§ EXERCISE OBJECTIVE
Pull out and copy every line of the data below that contains the string "link".

====

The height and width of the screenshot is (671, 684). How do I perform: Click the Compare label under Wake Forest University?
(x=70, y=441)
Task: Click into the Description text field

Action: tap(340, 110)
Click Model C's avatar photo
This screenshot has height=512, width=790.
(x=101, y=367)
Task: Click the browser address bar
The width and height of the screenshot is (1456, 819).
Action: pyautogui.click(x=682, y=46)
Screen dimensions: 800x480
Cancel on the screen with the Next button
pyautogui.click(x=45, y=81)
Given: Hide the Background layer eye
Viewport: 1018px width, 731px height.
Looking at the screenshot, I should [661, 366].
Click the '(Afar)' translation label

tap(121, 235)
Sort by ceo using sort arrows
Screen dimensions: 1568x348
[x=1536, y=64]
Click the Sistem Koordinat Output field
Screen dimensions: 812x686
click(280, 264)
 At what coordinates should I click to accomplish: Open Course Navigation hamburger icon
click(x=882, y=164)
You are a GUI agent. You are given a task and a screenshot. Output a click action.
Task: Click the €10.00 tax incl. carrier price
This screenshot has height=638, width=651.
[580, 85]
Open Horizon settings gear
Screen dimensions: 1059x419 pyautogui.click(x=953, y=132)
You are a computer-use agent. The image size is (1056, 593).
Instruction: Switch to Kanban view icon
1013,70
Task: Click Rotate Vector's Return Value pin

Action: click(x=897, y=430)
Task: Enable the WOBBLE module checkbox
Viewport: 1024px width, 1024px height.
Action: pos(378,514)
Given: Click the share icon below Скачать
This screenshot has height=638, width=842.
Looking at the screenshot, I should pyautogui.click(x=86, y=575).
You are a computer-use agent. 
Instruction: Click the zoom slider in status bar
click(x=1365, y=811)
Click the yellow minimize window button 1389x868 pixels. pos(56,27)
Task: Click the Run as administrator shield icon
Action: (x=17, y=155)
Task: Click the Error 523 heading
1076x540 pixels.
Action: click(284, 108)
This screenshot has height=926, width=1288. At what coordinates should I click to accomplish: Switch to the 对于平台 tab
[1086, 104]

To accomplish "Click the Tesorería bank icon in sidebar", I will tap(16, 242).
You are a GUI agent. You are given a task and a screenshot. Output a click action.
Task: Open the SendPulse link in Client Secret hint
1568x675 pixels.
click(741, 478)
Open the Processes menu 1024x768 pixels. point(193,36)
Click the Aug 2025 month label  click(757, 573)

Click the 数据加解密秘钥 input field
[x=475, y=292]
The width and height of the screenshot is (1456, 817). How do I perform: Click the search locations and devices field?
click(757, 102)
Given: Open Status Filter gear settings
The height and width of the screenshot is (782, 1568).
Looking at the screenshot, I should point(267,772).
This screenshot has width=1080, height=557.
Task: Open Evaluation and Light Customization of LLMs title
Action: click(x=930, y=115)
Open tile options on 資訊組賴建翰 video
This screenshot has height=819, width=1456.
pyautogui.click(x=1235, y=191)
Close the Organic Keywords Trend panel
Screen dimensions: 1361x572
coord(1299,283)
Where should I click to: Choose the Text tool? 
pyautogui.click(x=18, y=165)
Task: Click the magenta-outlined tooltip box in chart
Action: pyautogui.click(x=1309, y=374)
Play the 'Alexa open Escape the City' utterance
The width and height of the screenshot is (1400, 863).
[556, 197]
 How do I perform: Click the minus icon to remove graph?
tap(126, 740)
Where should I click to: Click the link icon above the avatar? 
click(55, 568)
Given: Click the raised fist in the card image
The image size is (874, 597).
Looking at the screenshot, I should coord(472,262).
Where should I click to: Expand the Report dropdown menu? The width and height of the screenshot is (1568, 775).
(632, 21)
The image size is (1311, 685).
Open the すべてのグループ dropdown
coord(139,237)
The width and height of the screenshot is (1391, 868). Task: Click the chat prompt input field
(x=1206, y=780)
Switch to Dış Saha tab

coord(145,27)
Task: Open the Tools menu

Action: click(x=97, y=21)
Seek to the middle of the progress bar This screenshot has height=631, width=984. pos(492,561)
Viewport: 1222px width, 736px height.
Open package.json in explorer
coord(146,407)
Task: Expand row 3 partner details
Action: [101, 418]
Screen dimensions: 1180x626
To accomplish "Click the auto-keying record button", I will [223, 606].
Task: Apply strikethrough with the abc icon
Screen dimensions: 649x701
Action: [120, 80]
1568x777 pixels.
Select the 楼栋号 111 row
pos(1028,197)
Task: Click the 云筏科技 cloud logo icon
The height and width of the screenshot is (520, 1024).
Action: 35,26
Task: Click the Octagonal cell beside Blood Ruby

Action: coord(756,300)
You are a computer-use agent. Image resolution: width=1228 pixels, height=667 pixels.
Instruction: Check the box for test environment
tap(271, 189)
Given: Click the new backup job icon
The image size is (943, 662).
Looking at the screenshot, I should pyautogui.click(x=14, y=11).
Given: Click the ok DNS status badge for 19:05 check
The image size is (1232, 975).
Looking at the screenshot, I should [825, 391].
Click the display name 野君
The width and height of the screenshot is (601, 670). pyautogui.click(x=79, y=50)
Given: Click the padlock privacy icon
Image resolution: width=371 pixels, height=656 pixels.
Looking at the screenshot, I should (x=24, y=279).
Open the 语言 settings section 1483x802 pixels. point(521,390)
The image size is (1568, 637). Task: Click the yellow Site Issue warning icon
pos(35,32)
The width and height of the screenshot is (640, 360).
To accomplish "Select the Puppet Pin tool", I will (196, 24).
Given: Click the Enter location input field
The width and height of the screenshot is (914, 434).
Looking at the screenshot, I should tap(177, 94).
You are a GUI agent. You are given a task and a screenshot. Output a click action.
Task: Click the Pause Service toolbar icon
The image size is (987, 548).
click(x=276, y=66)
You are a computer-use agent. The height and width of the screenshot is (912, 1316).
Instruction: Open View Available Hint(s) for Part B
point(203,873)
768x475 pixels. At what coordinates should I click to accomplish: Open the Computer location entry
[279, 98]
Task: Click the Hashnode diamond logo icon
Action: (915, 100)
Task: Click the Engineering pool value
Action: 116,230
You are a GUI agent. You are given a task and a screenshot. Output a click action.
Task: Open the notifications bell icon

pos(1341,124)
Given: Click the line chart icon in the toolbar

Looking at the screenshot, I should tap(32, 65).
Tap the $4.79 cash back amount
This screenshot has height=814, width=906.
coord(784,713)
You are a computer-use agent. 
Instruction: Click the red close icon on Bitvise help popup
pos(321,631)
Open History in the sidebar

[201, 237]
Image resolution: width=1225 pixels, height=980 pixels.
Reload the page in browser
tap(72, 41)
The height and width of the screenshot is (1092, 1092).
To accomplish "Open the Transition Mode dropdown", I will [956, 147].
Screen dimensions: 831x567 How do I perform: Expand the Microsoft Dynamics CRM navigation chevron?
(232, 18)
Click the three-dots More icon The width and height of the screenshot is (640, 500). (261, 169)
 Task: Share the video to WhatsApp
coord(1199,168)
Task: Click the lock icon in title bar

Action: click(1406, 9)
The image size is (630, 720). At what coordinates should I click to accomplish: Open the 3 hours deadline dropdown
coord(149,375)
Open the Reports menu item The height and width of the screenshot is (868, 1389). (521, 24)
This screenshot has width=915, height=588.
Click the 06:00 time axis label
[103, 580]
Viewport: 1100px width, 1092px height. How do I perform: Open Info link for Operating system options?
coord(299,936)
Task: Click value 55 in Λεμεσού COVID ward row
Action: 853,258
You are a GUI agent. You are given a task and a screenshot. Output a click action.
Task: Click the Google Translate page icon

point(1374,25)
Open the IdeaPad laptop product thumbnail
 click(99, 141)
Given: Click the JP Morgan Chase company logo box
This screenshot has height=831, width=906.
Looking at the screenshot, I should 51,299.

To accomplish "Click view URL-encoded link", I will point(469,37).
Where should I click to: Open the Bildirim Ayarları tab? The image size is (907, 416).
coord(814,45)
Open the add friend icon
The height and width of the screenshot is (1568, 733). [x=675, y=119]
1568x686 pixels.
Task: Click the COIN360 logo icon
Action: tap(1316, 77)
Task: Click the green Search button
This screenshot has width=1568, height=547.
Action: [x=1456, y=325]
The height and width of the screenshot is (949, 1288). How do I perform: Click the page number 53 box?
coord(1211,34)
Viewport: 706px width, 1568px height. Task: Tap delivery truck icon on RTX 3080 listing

====

§ FINAL RESULT
Task: Open the SendPulse link in Client Secret hint
Where should I click to: Click the link icon above the avatar? 
Viewport: 1100px width, 1092px height. How do I perform: Open Info link for Operating system options?
To accomplish "Click view URL-encoded link", I will point(469,37).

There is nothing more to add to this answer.